Search code examples
scalaactorcontinuationsdirectory-walk

Recursively walk a LARGE directory using Scala 2.8 continuations


Is it possible to recursively walk a directory using Scala continuations (introduced in 2.8)?

My directory contains millions of files, so I cannot use a Stream because I will get an out-of-memory. I am trying to write an Actor dispatch to have worker actors process the files in parallel.

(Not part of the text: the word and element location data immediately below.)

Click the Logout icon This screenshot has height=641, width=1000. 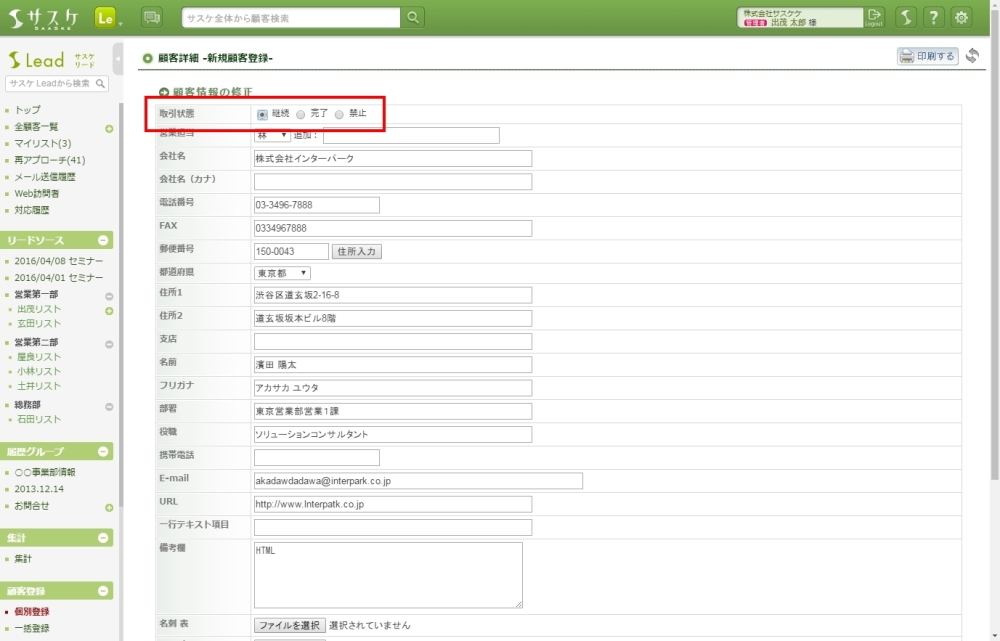pyautogui.click(x=875, y=17)
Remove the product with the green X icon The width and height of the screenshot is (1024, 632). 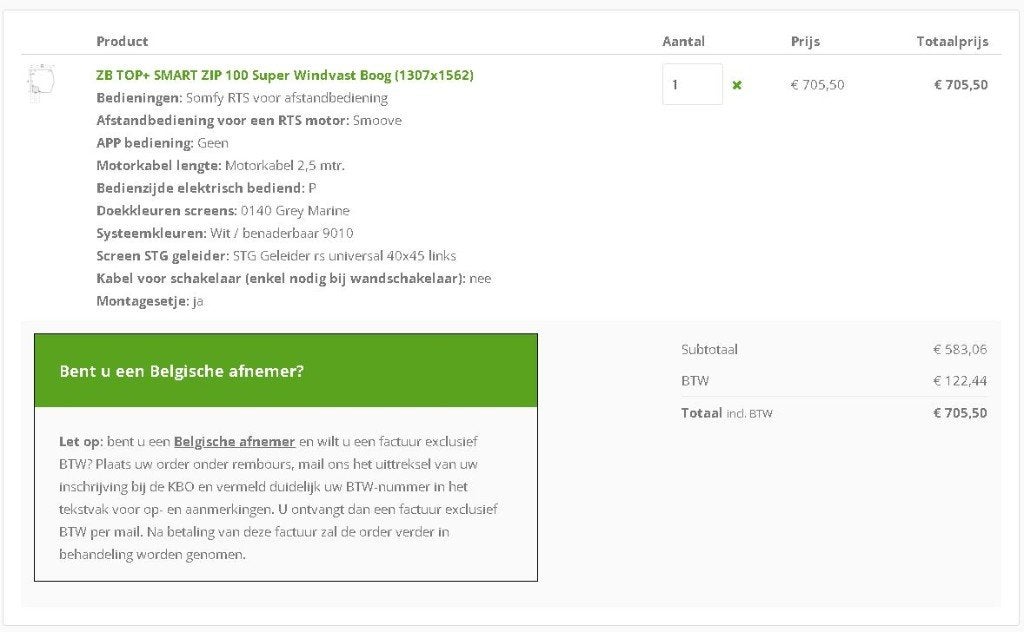pos(737,85)
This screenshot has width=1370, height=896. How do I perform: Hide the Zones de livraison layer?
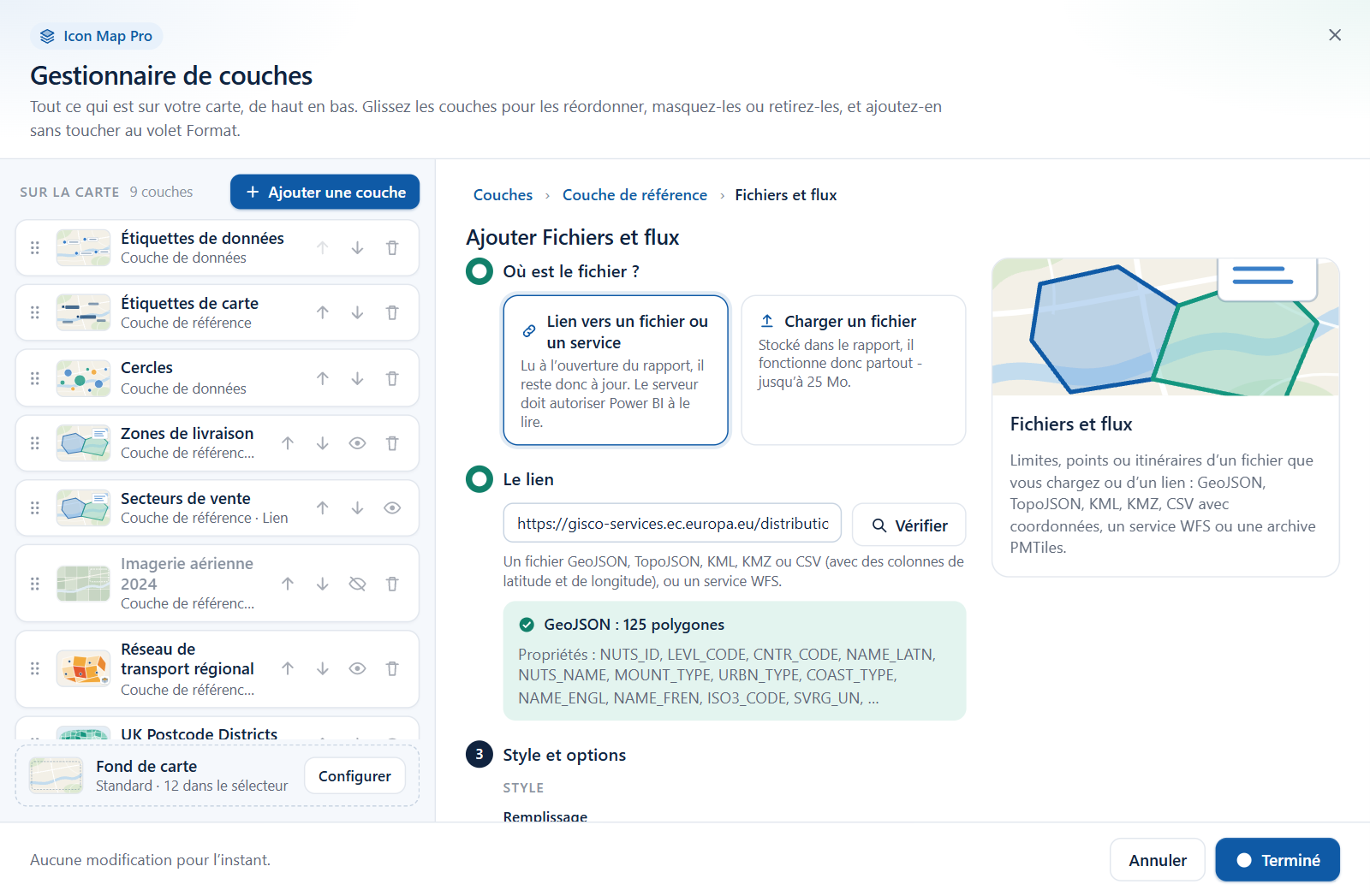(357, 443)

Does anyone have an example?


Solution

  • If you want to stick with Java 1.6 (as opposed to FileVistor in 1.7), and you have subdirectories instead of all your millions of files in just one directory, you can

    class DirectoryIterator(f: File) extends Iterator[File] {
      private[this] val fs = Option(f.listFiles).getOrElse(Array[File]())
      private[this] var i = -1
      private[this] var recurse: DirectoryIterator = null
      def hasNext = {
        if (recurse != null && recurse.hasNext) true
        else (i+1 < fs.length)
      }
      def next = {
        if (recurse != null && recurse.hasNext) recurse.next
        else if (i+1 >= fs.length) {
          throw new java.util.NoSuchElementException("next on empty file iterator")
        }
        else {
          i += 1;
          if (fs(i).isDirectory) recurse = new DirectoryIterator(fs(i))
          fs(i)
        }
      }
    }
    

    This requires that your filesystem has no loops. If it does have loops, you need to keep track of the directories you hit in a set and avoid recursing them again. (If you don't even want to hit the files twice if they're linked from two different places, you then have to put everything into a set, and there's not much point using an iterator instead of just reading all the file info into memory.)